Collected data entries =
^^^^^^^^^^^^^^^^
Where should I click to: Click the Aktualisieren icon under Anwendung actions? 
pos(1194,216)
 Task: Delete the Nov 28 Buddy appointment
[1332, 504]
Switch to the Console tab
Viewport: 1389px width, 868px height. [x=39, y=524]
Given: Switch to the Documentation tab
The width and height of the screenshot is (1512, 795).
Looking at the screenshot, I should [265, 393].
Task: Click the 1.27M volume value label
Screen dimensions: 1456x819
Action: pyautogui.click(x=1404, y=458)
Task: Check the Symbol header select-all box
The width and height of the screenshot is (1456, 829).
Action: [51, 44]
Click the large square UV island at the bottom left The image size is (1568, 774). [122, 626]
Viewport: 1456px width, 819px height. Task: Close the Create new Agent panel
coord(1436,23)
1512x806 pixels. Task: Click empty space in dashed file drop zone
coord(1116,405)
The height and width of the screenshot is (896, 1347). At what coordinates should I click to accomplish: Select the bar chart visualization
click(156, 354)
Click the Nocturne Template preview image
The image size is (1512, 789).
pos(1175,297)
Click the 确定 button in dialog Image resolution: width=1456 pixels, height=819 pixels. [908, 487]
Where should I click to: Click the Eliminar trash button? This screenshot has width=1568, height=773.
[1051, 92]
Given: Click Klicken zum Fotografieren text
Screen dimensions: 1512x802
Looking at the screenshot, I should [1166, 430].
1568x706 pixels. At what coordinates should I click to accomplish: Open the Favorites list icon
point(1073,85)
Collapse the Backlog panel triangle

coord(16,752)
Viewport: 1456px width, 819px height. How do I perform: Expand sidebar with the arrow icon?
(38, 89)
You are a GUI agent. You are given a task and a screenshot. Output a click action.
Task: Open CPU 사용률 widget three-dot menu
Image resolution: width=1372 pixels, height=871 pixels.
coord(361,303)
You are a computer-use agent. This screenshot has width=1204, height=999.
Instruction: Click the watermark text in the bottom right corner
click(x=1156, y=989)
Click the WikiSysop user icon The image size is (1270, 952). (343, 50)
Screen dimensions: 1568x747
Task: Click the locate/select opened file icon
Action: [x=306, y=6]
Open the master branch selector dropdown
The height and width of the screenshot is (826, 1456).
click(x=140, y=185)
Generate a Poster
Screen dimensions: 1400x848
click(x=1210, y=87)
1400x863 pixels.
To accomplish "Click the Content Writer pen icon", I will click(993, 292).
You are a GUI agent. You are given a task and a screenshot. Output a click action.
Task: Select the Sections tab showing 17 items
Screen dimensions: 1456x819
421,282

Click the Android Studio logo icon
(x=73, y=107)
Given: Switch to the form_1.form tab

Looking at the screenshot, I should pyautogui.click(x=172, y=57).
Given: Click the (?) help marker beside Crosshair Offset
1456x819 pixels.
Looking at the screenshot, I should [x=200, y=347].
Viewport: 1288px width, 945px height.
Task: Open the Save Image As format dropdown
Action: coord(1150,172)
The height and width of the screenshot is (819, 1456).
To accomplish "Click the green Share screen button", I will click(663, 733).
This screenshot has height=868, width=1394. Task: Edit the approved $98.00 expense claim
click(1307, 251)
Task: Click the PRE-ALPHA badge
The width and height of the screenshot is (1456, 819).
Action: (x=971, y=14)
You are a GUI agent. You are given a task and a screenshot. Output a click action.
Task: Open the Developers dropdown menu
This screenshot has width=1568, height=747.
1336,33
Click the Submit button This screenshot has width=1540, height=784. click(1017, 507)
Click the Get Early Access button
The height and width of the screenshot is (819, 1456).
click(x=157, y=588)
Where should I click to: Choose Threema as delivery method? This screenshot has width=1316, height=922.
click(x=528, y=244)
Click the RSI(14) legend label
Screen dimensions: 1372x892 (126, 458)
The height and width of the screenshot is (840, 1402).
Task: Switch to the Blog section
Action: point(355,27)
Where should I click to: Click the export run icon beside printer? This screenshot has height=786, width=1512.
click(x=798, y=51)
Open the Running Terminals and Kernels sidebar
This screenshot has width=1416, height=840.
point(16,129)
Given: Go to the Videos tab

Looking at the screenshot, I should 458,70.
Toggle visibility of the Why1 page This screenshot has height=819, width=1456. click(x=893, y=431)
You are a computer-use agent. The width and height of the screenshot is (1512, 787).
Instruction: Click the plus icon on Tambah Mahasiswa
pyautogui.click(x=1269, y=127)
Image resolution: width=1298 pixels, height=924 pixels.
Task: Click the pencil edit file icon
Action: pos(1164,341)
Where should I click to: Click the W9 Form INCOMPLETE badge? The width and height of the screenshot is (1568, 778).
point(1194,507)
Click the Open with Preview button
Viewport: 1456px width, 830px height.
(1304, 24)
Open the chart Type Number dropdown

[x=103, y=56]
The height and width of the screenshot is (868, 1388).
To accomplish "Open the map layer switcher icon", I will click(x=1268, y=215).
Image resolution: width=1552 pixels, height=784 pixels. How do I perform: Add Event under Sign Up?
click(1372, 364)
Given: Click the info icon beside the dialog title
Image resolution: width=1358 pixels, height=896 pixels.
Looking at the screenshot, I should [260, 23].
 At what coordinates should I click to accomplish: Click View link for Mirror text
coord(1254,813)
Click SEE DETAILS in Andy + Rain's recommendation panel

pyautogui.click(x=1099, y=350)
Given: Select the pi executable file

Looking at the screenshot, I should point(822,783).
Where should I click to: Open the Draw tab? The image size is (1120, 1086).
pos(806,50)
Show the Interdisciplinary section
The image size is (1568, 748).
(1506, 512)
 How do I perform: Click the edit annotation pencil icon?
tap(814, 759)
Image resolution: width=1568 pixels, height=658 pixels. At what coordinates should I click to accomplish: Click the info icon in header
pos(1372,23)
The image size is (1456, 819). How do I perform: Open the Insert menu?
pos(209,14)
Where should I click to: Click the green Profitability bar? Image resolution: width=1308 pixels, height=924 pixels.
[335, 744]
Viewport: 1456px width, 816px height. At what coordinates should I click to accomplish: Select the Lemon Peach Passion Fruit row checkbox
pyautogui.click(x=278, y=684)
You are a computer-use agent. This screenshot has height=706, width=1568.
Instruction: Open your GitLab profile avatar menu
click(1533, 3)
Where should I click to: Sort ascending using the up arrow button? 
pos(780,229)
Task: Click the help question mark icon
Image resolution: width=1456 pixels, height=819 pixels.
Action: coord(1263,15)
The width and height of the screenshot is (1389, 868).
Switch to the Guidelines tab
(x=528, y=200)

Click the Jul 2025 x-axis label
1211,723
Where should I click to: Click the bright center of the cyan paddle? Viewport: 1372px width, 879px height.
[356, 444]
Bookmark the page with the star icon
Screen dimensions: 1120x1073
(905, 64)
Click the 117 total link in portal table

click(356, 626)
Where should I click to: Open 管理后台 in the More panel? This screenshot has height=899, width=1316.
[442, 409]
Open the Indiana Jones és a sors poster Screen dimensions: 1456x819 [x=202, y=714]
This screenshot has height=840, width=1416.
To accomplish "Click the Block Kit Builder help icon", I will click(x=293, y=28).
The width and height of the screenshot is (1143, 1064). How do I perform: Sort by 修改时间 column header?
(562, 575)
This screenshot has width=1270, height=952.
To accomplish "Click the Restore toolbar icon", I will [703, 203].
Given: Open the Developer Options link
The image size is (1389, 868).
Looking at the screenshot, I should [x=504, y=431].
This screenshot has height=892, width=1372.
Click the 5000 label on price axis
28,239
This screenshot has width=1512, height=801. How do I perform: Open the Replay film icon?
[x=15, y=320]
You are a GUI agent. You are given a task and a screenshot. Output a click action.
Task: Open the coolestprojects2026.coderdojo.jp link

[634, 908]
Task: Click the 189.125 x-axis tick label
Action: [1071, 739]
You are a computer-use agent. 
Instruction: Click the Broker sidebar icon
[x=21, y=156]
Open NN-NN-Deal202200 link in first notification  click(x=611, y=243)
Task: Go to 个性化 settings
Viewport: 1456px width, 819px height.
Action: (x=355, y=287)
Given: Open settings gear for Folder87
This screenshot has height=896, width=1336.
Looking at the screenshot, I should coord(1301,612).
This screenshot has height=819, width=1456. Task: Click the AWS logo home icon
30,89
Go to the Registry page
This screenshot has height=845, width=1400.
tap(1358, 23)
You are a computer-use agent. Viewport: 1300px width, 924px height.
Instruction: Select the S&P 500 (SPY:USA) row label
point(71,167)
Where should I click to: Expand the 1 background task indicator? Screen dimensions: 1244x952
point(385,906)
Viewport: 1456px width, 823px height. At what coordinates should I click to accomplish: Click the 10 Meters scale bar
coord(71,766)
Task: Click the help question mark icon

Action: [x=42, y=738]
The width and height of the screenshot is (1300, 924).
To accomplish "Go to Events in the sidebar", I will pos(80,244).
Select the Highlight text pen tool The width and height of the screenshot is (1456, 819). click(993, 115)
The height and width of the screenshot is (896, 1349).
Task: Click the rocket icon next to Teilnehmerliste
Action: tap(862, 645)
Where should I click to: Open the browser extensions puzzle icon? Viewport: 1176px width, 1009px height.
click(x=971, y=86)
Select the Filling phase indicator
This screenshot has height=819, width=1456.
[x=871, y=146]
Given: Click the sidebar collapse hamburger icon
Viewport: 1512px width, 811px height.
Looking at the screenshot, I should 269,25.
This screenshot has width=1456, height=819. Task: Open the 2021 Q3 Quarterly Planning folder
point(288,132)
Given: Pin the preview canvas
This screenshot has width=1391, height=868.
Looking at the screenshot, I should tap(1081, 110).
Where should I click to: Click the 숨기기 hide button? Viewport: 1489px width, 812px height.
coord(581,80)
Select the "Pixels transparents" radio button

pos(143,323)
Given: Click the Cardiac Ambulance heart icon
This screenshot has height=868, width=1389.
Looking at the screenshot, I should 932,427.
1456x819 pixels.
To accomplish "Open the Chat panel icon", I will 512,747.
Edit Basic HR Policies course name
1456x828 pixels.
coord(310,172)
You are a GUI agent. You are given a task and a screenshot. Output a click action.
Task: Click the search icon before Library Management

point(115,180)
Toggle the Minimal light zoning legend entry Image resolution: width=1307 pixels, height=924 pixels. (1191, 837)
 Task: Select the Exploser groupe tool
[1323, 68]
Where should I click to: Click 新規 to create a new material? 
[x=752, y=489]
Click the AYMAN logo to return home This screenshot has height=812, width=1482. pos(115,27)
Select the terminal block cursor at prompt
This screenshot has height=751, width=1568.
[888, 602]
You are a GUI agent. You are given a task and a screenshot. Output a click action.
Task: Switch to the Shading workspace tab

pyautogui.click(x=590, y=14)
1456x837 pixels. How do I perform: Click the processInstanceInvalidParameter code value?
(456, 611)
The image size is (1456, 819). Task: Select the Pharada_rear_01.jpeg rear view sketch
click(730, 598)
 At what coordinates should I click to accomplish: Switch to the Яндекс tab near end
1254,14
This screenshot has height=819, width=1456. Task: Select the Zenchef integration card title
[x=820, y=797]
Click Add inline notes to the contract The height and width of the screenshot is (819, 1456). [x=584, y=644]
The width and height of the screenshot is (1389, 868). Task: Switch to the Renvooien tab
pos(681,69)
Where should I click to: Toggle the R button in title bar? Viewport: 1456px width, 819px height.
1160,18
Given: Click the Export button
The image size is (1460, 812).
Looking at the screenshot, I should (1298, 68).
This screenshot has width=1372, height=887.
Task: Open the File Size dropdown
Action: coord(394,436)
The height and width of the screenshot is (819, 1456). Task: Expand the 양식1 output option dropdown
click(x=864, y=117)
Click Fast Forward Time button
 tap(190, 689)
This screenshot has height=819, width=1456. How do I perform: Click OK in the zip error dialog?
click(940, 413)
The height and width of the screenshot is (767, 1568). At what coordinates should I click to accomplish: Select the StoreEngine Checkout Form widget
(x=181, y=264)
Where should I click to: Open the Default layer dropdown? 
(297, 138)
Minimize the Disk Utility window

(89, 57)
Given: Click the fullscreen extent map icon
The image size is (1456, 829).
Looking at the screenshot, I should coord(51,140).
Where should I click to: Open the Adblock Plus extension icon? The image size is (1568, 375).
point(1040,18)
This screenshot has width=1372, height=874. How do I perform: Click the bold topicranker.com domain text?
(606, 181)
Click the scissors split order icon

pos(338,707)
^^^^^^^^^^^^^^^^
Task directions = Give back every line from the beginning of the records through the line holding "Given: Switch to the Documentation tab", exactly as it reads, and leave out the rest.

The answer =
Where should I click to: Click the Aktualisieren icon under Anwendung actions? 
pos(1194,216)
 Task: Delete the Nov 28 Buddy appointment
[1332, 504]
Switch to the Console tab
Viewport: 1389px width, 868px height. [x=39, y=524]
Given: Switch to the Documentation tab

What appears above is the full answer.